Selective suppression of de novo SARS-CoV-2 vaccine antibody responses in patients with cancer on B cell-targeted therapy

Abstract

We assessed vaccine-induced antibody responses to the SARS-CoV-2 ancestral virus and Omicron variant before and after booster immunization in 57 patients with B cell malignancies. Over one-third of vaccinated patients at the pre-booster time point were seronegative, and these patients were predominantly on active cancer therapies such as anti-CD20 monoclonal antibody. While booster immunization was able to induce detectable antibodies in a small fraction of seronegative patients, the overall booster benefit was disproportionately evident in patients already seropositive and not receiving active therapy. While ancestral virus- and Omicron variant-reactive antibody levels among individual patients were largely concordant, neutralizing antibodies against Omicron tended to be reduced. Interestingly, in all patients, including those unable to generate detectable antibodies against SARS-CoV-2 spike, we observed comparable levels of EBV- and influenza-reactive antibodies, demonstrating that B cell-targeting therapies primarily impair de novo but not preexisting antibody levels. These findings support rationale for vaccination before cancer treatment.

Keywords: COVID-19; Cancer; Immunoglobulins; Oncology.

Figure 1. Percentages of patients without antibodies against the spike or RBD protein of ancestral SARS-CoV-2, Omicron variant, or both.

(A) Each bar depicts the percentage of patients deficient in detectable antibodies against the ancestral spike or Omicron spike or antibodies recognizing either target as determined by ELISA. (B) Percentages of patients deficient in detectable antibodies against ancestral RBD or Omicron RBD or antibodies recognizing either target. Fisher’s exact test was conducted to compare the number of seronegative patients with no active therapy and active therapy. Shown are comparisons between active therapy and no therapy for the same antibody evaluation and group. *P < 0.05, **P < 0.01, ***P < 0.001, ****P < 0.0001. Fisher’s exact test was also conducted to compare ancestral, Omicron, or both within individual groups, and the differences were not statistically significant.

Figure 2. Positive correlation between antibody levels against ancestral and Omicron spike and RBD post-booster.

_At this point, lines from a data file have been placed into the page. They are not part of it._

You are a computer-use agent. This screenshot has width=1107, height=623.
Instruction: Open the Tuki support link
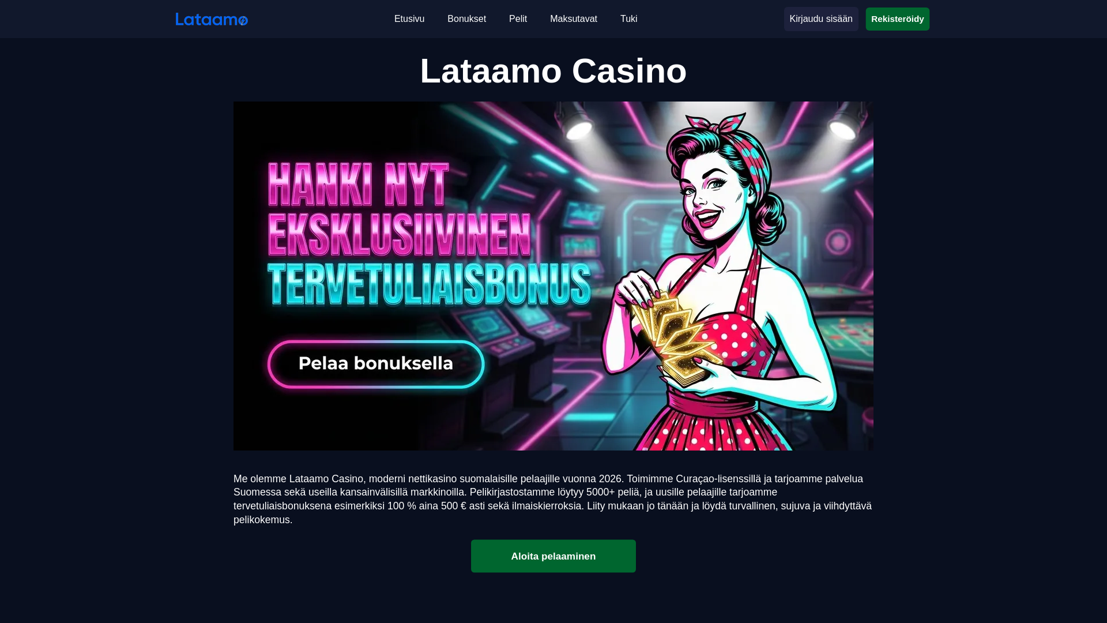(x=628, y=19)
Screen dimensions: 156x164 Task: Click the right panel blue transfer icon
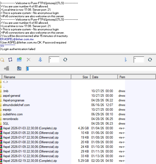pos(126,60)
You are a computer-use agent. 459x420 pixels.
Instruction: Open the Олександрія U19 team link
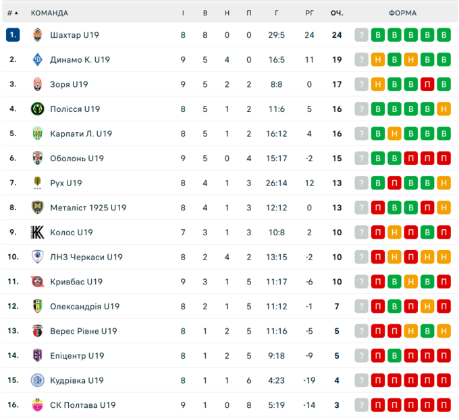coord(84,307)
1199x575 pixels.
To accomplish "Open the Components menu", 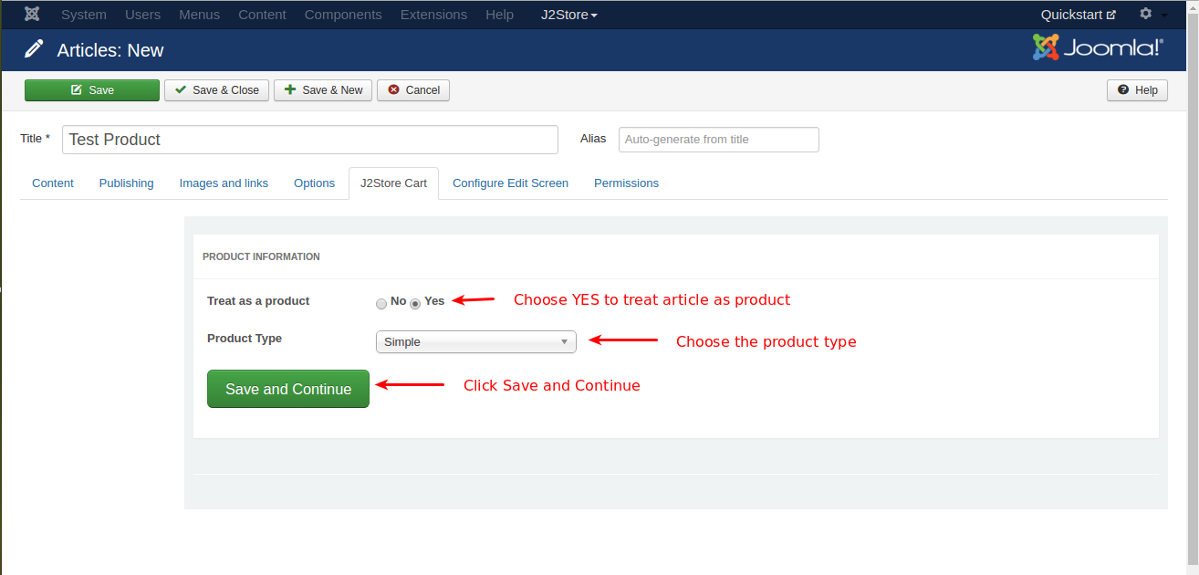I will pos(343,15).
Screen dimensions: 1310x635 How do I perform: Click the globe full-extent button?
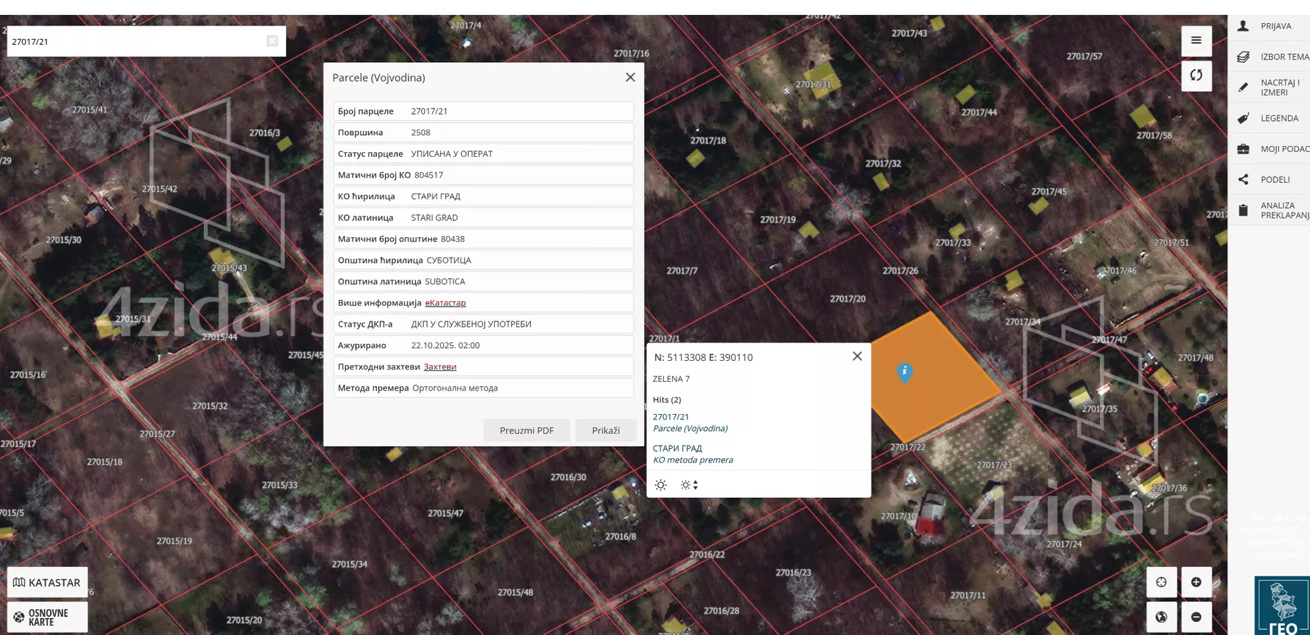[1161, 617]
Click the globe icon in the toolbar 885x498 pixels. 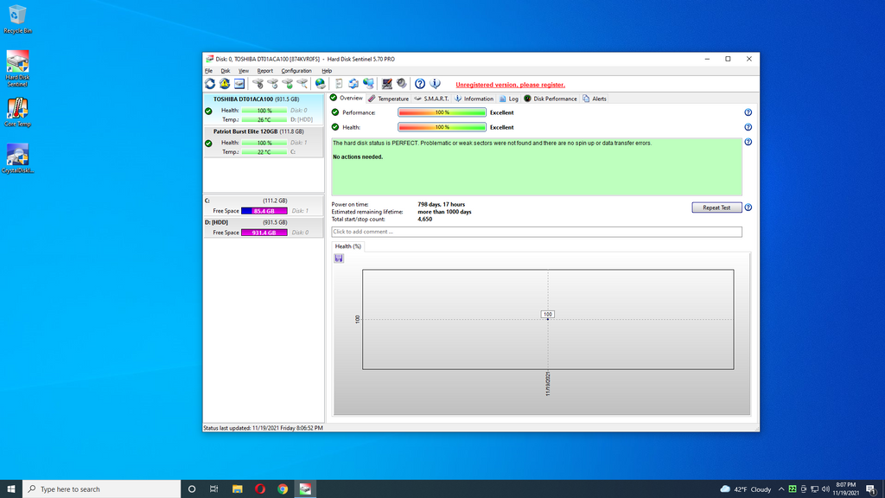(x=321, y=84)
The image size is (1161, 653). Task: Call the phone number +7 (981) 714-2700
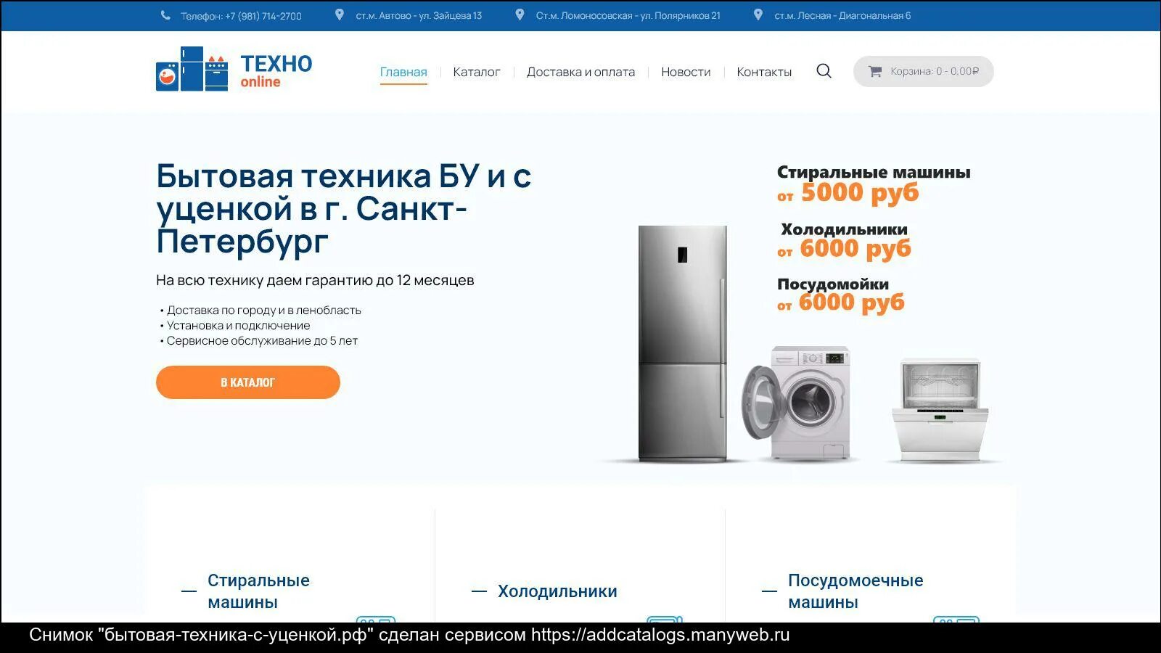point(263,16)
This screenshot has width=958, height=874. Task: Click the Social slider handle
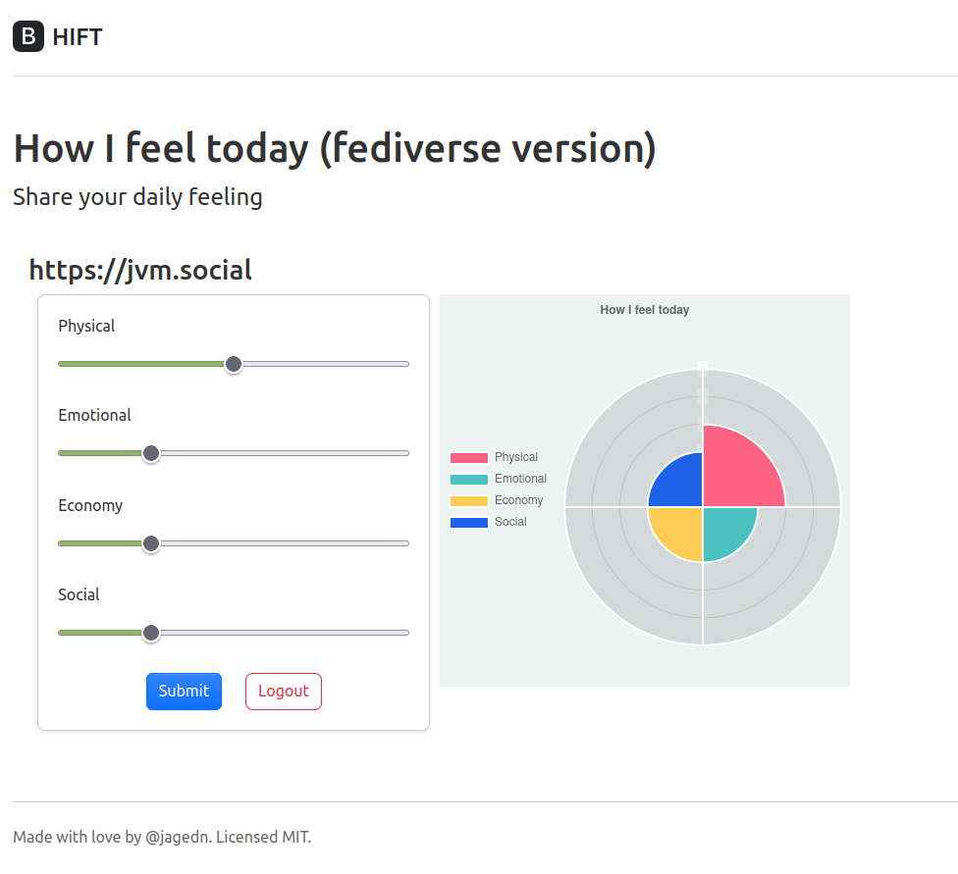[x=150, y=633]
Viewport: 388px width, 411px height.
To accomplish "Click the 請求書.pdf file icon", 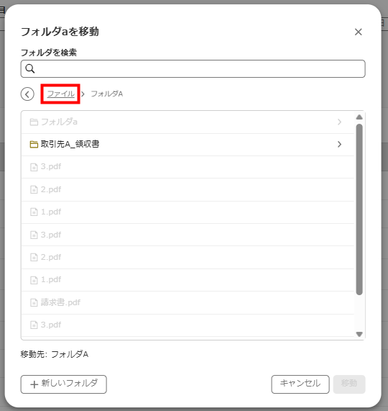I will [x=34, y=302].
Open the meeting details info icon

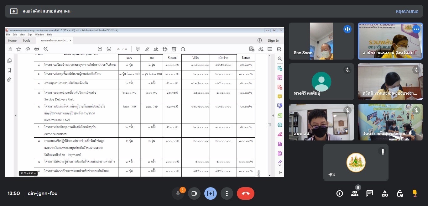pos(339,193)
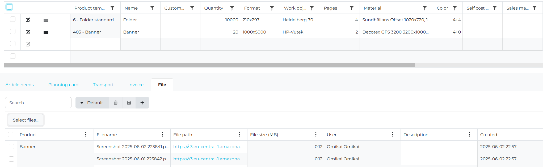Click the save layout floppy icon

(x=129, y=103)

(A) Dot plot shows the post-booster patient time points graphed by Omicron spike versus ancestral spike as determined by ELISA. Red dots depict patients on active therapy, blue dots depict patients not on active therapy, and black dots indicate patients without any detectable antibodies. (B) Same as A except showing Omicron RBD versus ancestral RBD. The Spearman’s rank correlation coefficient was calculated for patients on active therapy (red) or not on active therapy (blue) with exclusion of patients without detectable antibodies.

Figure 3. ELISA and viral neutralization assay depict variable antibody response to the ancestral and Omicron SARS-CoV-2 strains before and after booster vaccination in patients with hematological cancer.

(A–C) Area under the curve (AUC) for all patients (A), patients without active therapy (B), and patients with active therapy (C). (D–F) Same as A–C except showing the 50% neutralization titer (NT₅₀). For all data, each symbol represents a time point at which serum was isolated, and the line connects individual patients. The number above each graph represent arithmetic mean. ANOVA was used to compare between pre-booster ancestral, post-booster ancestral, pre-booster Omicron, and post-booster Omicron NT₅₀/AUC values of the same patient. *P < 0.05, **P < 0.01, ***P < 0.001, ****P < 0.0001.

Figure 4. B cell–depleting therapy selectively impairs de novo antibody generation.

(A) Antibody levels determined by ELISA against the ancestral RBD protein. Each patient is represented by a dot pre- and post-therapy. Patients without active therapy are indicated in blue, while patients on active therapy are indicated in red. Orange circles around blue dots indicate patients who are untreated. The arithmetic mean is shown by the bar. (B) Same as A except showing antibodies against the EBV GP350. (C) Same as A except showing antibodies against influenza H1N1. (D) Same as A except showing antibodies against the OC43 common cold coronavirus spike protein. (E) Dot plot of ancestral RBD versus EBV GP350 antibody binding taken from post-booster data. (F) Same as E except showing ancestral RBD versus influenza H1N1. (G) Same as E except showing ancestral RBD versus OC43 spike. For A–D, Wilcoxon’s signed-rank test was used to compare OD values between pre- and post-booster, while Mann-Whitney test was used to compare between different conditions (treated and nontreated), and the Bonferroni correction was applied. *P < 0.05, ***P < 0.001. For E–G, the Spearman’s rank correlation coefficient was calculated.